═════ Исходный текст

Обращаясь снова к вопросу об отлучении Толстого, Мережковский говорит:
До какой степени я убежден, что свидетельство Церкви о неверии Л. Толстого, как мыслителя, в христианского личного живого Бога-Отца и в Единородного Сына Божьего, а следовательно, и свидетельство об его отпадении от христианства есть истина, – видно из того, что многие страницы моего исследования «Л. Толстой и Достоевский», написанные еще до определения Синода, посвящены были доказательству этой истины. Но вот вопрос: исчерпывает ли религиозная мысль сознание Л. Толстого, всю глубину его подлинного религиозного существа?
«Можно многое знать бессознательно», говорит Достоевский. Кажется, слово это ни на ком не оправдалось в большей мере, чем на Л. Толстом: вот кто бесконечно-много «знает бессознательно». Уже не отдельными страницами, а всею книгою моею, я ведь только и старался показать, до какой степени слабо, скудно, мимолетно все, что Л. Толстой сознает, во что он верит или не верит, как мыслитель, – по сравнению с тем, что он «знает бессознательно», как вещий «тайновидец плоти», всею книгою моею я старался показать, что во Л. Толстом живут и всегда жили два не только отдельные, но иногда и совершенно друг другу противоположные, враждебные существа, «два поочередно сменяющиеся характера», как бы два человека: маленький мыслитель, лже-христианин, «старец Аким» и великий подлинный язычник, дядя Ерошка. Что обманчивый «двойник», призрачный «оборотень», «самозванец» Л. Толстого, не столько даже «мыслящий», сколько «умствующий» старец Аким, отпал от Христа и в своем бесплотном и бездушном, все отрицающем «христианстве» дошел до почти совершенного безбожия, буддийского нигилизма, – в этом, повторяю, сомнения быть не может. Но истинный Л. Толстой, великий язычник, дядя Ерошка, не отпадал, да и не мог бы отпасть от христианства, уже по той причине, что он не был никогда христианином. Язычество истинного Л. Толстого есть, нечто первородное, первозданное, никакими видами крещения несмываемое, не растворимое, потому что слишком стихийное, бессознательное. Говоря грубо, но точно, Л. Толстого христианство «неймет»; вода крещения с него, «как с гуся вода». Не то чтобы он не хотел христианства; напротив – он только и делал всю жизнь, что обращался в христианство.
«Нельзя требовать от русской Церкви художественной критики, – продолжает Мережковский. Но тут и совсем без критики, кажется, не обойдешься. Тут для последнего суда нужно последнее знание, которое может дать только любовь. Критика и есть это последнее знание любви. Без критики тут слишком легко промахнуться и попасть не в того, в кого целишь: целить в «двойника», в христианского «оборотня», «старца Акима» – мыслителя Л. Толстого, а попасть в настоящего и ни в чем неповинного «дядю Ерошку», художника Л. Толстого. Неуклюжий, слепой великан попадется, а зоркий, маленький оборотень ускользнет, как он всегда ускользает.

══════════

Задачи для решения >>
A – Кого, согласно отрывку о Мережковском и Толстом, противопоставляет Мережковский как два существа, живущие в Л. Толстом?
B – Продолжите отрывок о взглядах Мережковского на отлучение Толстого с того места, где он обрывается.

═════ Предоставленные данные

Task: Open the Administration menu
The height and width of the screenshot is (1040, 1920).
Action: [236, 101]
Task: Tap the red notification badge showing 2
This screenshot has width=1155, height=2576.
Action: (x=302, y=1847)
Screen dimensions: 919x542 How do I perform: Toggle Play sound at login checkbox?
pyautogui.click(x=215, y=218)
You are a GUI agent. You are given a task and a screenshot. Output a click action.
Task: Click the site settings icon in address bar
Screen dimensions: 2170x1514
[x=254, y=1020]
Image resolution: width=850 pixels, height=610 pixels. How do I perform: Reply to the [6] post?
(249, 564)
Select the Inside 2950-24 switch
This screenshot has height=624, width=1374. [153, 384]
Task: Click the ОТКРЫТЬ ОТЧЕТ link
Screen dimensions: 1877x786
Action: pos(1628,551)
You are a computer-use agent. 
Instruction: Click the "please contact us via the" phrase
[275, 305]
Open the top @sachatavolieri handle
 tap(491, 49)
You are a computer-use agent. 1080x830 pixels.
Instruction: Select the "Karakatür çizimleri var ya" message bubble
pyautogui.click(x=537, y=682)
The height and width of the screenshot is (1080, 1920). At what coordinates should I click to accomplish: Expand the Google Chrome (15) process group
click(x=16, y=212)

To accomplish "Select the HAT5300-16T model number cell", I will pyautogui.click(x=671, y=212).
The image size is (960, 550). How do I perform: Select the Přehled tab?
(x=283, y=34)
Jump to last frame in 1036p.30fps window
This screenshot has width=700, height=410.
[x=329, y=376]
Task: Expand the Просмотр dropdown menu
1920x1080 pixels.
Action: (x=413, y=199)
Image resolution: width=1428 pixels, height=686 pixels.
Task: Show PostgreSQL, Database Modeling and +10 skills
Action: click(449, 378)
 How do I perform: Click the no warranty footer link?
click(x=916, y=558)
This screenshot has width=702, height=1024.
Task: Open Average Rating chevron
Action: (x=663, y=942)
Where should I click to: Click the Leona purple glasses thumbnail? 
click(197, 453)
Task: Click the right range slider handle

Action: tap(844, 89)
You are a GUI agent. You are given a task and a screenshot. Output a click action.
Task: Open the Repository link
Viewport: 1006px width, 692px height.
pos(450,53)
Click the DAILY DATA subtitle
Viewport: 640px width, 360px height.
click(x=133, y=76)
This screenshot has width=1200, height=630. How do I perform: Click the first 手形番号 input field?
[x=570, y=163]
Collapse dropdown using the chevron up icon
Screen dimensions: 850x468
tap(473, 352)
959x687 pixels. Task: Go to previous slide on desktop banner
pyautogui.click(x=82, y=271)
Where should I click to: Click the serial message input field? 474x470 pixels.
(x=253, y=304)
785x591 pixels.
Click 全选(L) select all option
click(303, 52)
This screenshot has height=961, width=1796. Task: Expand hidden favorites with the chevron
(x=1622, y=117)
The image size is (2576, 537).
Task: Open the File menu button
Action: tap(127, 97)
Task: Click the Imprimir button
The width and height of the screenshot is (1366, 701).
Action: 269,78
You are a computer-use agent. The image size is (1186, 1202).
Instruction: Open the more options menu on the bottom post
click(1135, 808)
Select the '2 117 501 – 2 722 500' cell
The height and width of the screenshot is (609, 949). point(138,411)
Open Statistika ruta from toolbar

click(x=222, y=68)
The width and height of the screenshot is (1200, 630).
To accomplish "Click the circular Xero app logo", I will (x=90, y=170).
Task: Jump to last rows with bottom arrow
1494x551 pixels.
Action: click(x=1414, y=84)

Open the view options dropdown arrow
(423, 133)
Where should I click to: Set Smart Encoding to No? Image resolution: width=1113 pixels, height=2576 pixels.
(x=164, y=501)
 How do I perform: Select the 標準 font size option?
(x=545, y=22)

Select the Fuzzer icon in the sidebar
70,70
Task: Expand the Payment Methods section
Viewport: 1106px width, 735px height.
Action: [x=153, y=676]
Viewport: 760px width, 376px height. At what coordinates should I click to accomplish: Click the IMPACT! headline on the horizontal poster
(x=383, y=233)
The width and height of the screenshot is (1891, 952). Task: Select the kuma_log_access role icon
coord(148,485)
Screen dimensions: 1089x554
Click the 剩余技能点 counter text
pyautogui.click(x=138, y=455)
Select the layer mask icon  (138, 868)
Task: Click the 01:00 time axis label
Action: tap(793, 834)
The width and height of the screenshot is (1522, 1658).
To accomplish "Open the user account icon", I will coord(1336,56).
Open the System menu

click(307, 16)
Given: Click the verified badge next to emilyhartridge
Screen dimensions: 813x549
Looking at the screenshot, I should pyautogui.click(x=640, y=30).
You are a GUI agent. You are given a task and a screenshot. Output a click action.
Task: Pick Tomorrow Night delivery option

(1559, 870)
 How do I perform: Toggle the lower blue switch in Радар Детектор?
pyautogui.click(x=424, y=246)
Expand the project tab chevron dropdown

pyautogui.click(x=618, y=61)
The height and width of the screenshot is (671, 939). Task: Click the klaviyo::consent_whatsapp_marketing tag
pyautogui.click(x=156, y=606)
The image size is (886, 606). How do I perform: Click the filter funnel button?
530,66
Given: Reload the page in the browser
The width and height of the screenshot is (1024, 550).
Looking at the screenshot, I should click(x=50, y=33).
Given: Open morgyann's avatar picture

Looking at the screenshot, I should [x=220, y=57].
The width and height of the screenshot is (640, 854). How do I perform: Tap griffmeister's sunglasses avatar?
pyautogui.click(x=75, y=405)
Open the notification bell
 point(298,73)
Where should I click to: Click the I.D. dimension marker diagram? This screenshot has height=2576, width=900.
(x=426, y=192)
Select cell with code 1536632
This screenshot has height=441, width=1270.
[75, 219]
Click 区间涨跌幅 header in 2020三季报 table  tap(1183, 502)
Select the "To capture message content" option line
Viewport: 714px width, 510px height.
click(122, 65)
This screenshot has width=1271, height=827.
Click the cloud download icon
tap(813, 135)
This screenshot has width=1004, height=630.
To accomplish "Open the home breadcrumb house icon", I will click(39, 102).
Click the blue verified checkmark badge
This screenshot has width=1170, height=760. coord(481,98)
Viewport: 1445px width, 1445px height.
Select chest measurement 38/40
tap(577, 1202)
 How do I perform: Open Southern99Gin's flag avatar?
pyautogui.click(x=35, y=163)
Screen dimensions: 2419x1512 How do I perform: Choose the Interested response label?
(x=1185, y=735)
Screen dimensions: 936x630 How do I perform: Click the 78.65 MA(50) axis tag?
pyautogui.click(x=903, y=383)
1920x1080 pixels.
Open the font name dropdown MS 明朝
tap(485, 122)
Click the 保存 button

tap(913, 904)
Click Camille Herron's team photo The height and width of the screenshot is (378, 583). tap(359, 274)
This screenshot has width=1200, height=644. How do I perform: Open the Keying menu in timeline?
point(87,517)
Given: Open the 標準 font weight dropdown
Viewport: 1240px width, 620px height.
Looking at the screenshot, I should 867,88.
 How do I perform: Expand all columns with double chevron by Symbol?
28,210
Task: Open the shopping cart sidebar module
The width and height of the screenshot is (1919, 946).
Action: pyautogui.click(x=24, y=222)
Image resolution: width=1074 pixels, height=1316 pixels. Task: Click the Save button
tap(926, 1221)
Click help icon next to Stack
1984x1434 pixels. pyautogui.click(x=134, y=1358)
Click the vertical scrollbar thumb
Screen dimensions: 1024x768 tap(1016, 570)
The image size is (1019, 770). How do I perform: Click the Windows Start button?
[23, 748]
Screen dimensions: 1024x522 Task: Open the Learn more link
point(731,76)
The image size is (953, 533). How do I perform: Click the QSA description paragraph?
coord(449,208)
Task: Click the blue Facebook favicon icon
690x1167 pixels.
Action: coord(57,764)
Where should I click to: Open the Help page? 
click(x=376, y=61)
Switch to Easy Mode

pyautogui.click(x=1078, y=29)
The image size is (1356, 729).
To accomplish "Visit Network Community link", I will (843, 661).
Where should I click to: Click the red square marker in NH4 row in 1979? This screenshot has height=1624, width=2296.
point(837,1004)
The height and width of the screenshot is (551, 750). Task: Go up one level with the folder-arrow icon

══════════

Ответы по задачам >>
A – Маленького мыслителя, лже-христианина «старца Акима» и великого подлинного язычника, дядю Ерошку.

B –
«Главное следует помнить, что со стороны Л. Толстого в его отпадении от христианства не было злого умысла, злой воли: кажется, он сделал все, что мог, – боролся, мучился, искал. У него было здесь, на земле, великое алкание Бога; просто не верится, чтобы это ему и там не зачлось. У кого из нас было большее алкание? Страшно за него, что все-таки не насытился; но ведь и за нас тоже страшно, пожалуй, даже страшнее, чем за него: если и такой, как он – «соль земли» – оказался «не соленою солью», то чем же окажемся мы? Мы ведь мерим его ужасною мерою, которая «шире вселенной»; как бы и нам не отмерилось этою же мерою, и чем-то мы окажемся по ней?
Между таким писателем, как Л. Толстой, и всеми его читателями есть чувство взаимной ответственности, как бы тайная круговая порука: ты за нас – мы за тебя: не можем мы тебя покинуть, если бы даже ты сам покинул нас; ты слишком нам родной: ты – мы сами в нашей последней сущности. Может быть, и в этом случае с Церковью, если бы мы больше любили и окружили, обступили его с действительною мольбою к нему, молитвою за него, с действительною верою в невозможное – в чудо его обращения, то он не устоял бы, содрогнулся бы, что-то понял бы, если и не то, о чем мы молим, то понял бы, по крайней мере, что он чего-то не понимает, что не все так просто, как ему кажется, и что нельзя отталкивать нас с такою жестокостью; – язык не повернулся бы у него для этого неимоверного слова о том, что он – один; рука не поднялась бы для такого кровного оскорбления Церкви, как обвинение в «клевете» и «подстрекательстве» к убийству.
«Нельзя было Церкви не засвидетельствовать об отпадении Л. Толстого, как мыслителя, от христианства. Но, может быть, это не последнее слово Церкви о нем; может быть, она когда-нибудь засвидетельствует и то, что, подобно языческому слепцу «Омиру», чей лик изображен рядом с ликами православных святых в Московском Благовещенском соборе, – и этот новый слепец христианства, в своем, ясновидении всей «Божьей твари», «касается Духа Святого», «устремляется к Слову, Богу славу поет, Христу плачет, себе неведомо, тайной жития своего совершая сие».
Как-же ничего этого не поняли русские образованные люди? Неужели и вправду так ожесточились они, что принимают любовь за ненависть и молитву за проклятие?
Лжехристианство Толстого пред судом светской критики. Свящ. М. Лисицын
В 6 книжке журнала «Мир Искусства» напечатан доклад Д. С. Мережковского, читанный им в литературно-философском обществе 6 февраля 1901 г. Читатели наши в свое время ознакомлены были с кратким содержанием этого доклада, а также с некоторыми обстоятельствами, сопровождавшими чтение его в обществе.61 Теперь, в виду появления в светском журнале этой весьма важной для наших апологетических и полемических целей светской критики религиозных воззрений яснополянского проповедника, мы считаем полезным подробно остановить внимание читателей наших на этом произведении Д. С. Мережковского, сказавшего столь известное и правдивое слово о догматике и религии гр. Толстого.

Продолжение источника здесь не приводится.